> _DIRECTION_
Reproduce the passage about Brad Leali's inaugural celebration performance in full, word for word.

> _SOURCE EXCERPT_
··········

Brad Leali, director of the University of North Texas’ Three O’Clock Lab Band and an assistant professor of jazz saxophone at the school, will perform in the backing band for the live “We are One: The Obama Inaugural Celebration at the Lincoln Memorial” on Sunday. The performance will air on HBO at 7 p.m. and will have Leali sharing the stage with Beyonce, Garth Brooks, Bruce Springsteen and Stevie Wonder, as well as fellow UNT alum Lou “Blue Lou” Marini, one of the original members of the Saturday Night Live Band .

Pretty heady company, huh?

But it’s not the first time that Leali has taken part in a D.C. musical spectacular. He’s previously played as part of the house band of the Kennedy Center Honors.

On Monday, he’ll be back to work at UNT, auditioning students for jazz bands — no doubt with a few stories to tell.

··········

> _STORED ROWS_
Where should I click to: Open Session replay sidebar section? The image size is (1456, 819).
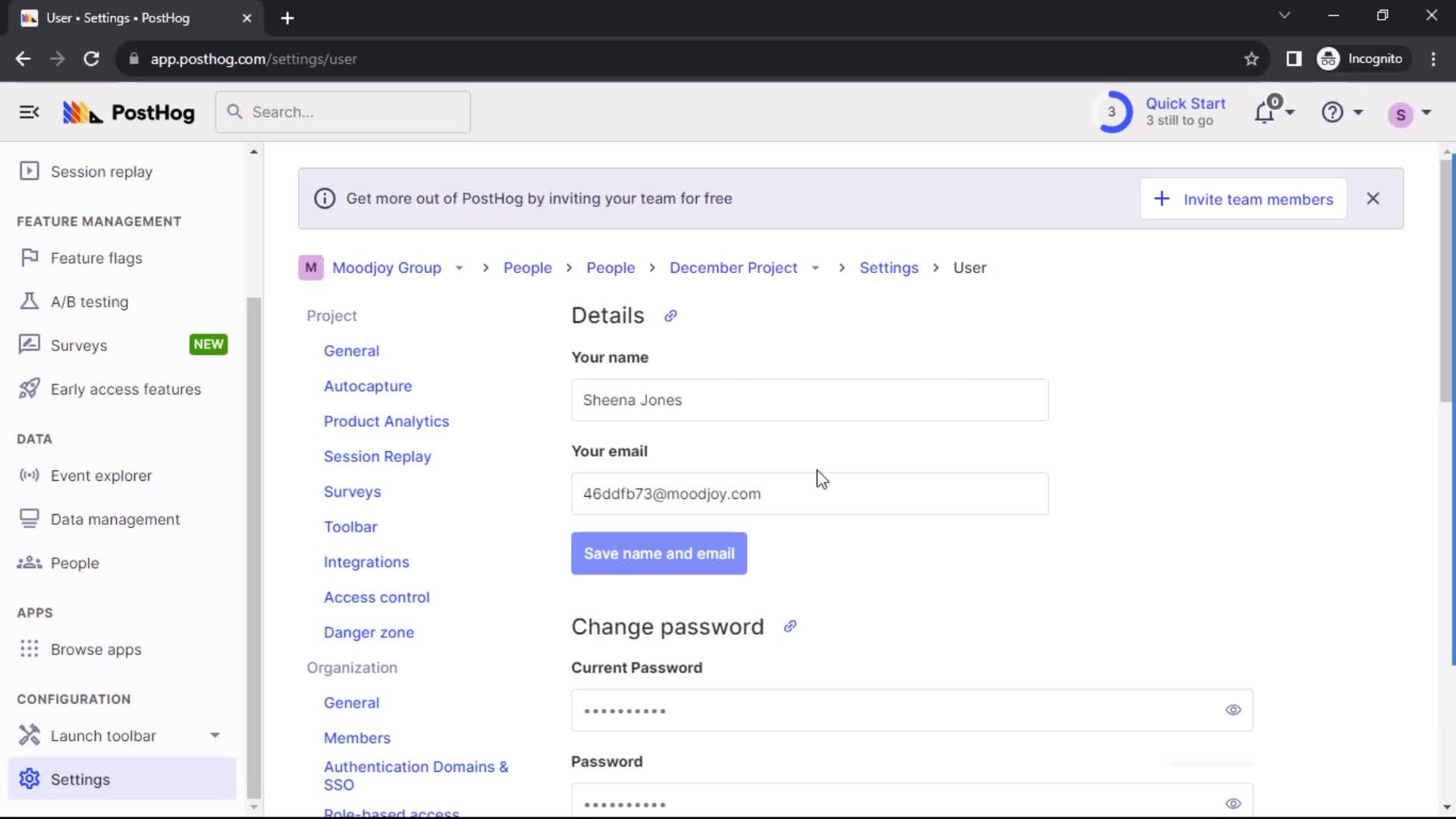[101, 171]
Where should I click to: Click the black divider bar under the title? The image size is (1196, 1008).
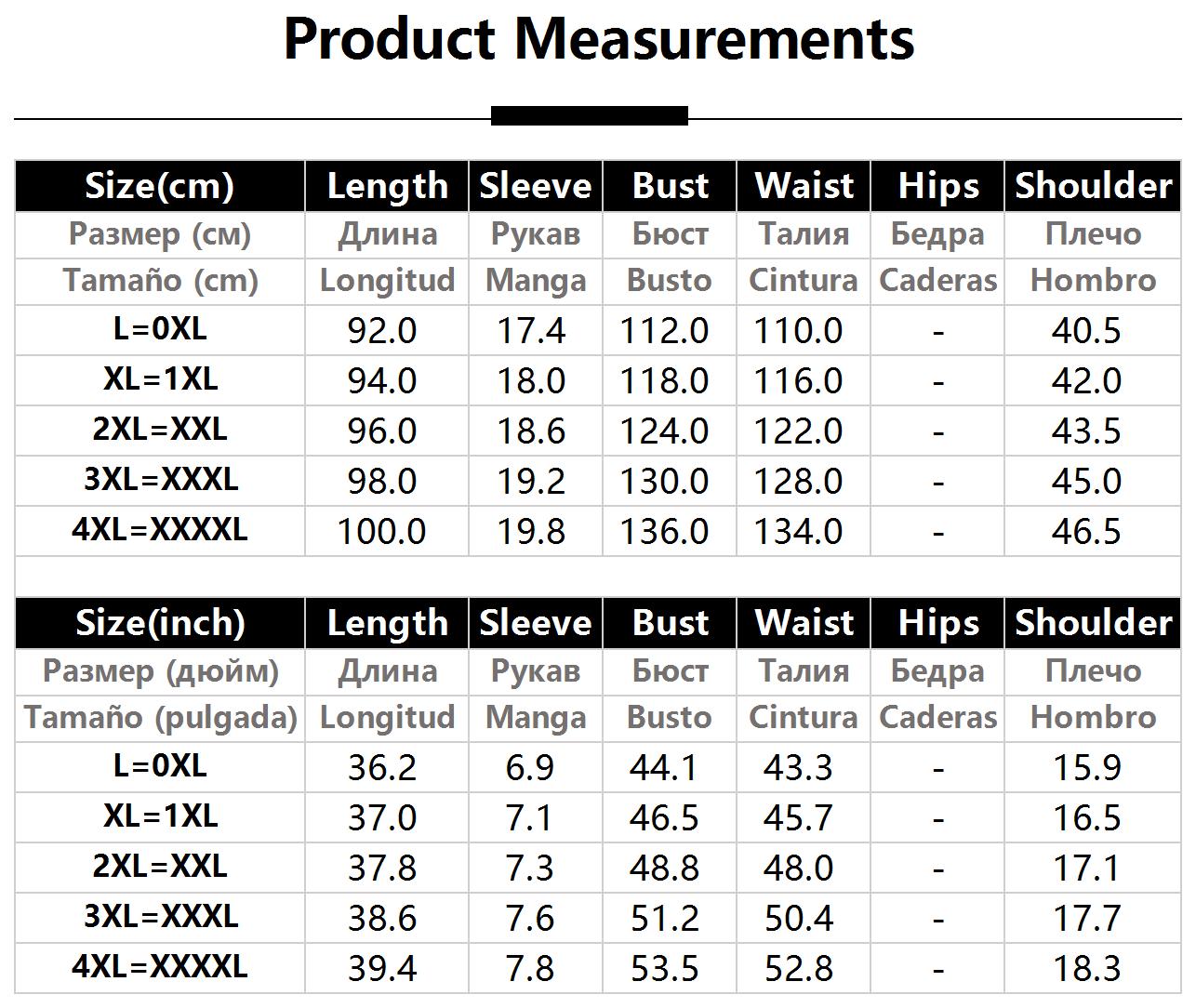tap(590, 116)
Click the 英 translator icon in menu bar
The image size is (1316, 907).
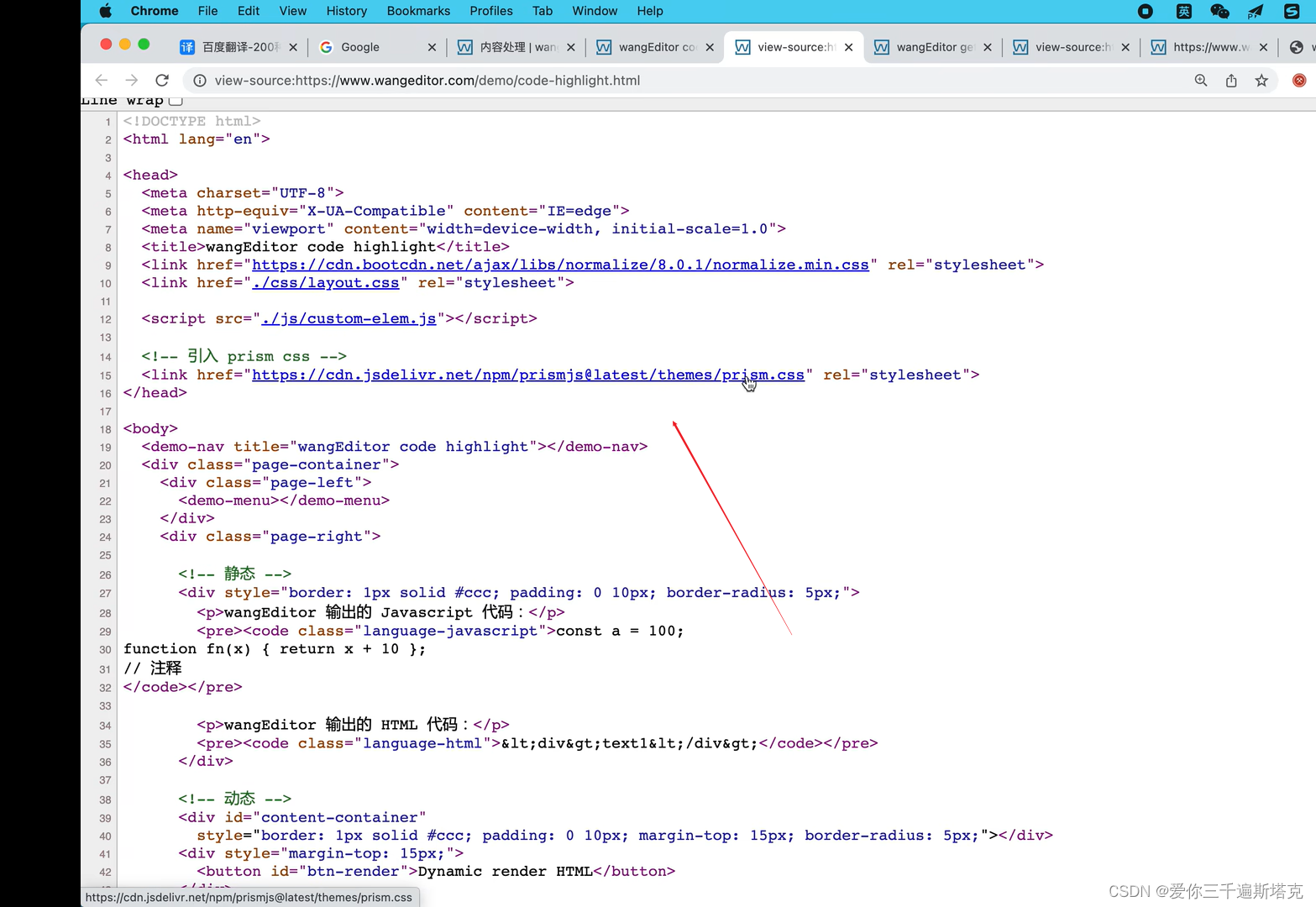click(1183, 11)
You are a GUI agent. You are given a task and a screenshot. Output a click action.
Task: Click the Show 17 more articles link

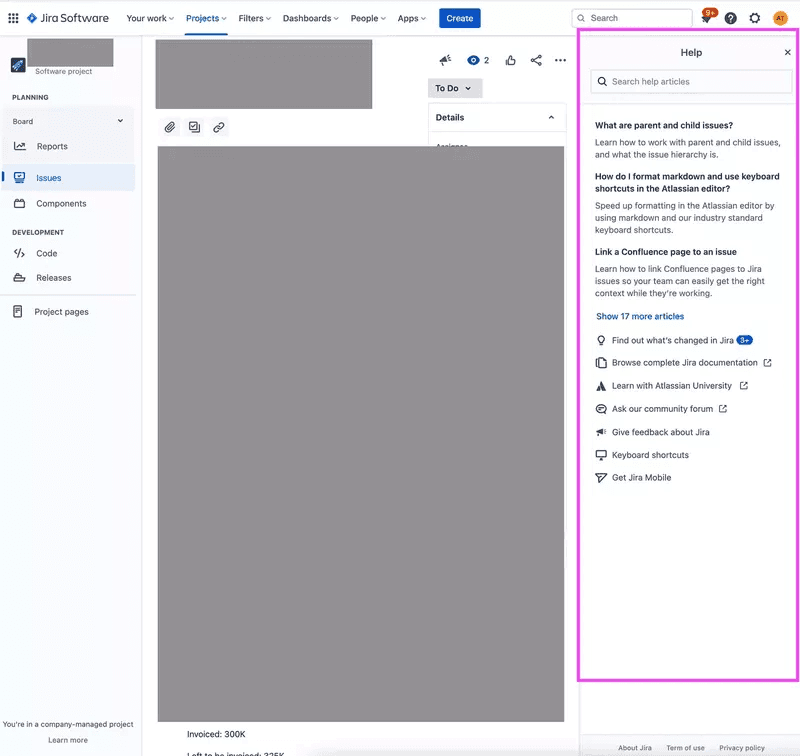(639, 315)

··········

> _SOLVED EXERCISE_
Brad Leali, director of the University of North Texas’ Three O’Clock Lab Band and an assistant professor of jazz saxophone at the school, will perform in the backing band for the live “We are One: The Obama Inaugural Celebration at the Lincoln Memorial” on Sunday. The performance will air on HBO at 7 p.m. and will have Leali sharing the stage with Beyonce, Garth Brooks, Bruce Springsteen and Stevie Wonder, as well as fellow UNT alum Lou “Blue Lou” Marini, one of the original members of the Saturday Night Live Band .

Pretty heady company, huh?

But it’s not the first time that Leali has taken part in a D.C. musical spectacular. He’s previously played as part of the house band of the Kennedy Center Honors.

On Monday, he’ll be back to work at UNT, auditioning students for jazz bands — no doubt with a few stories to tell.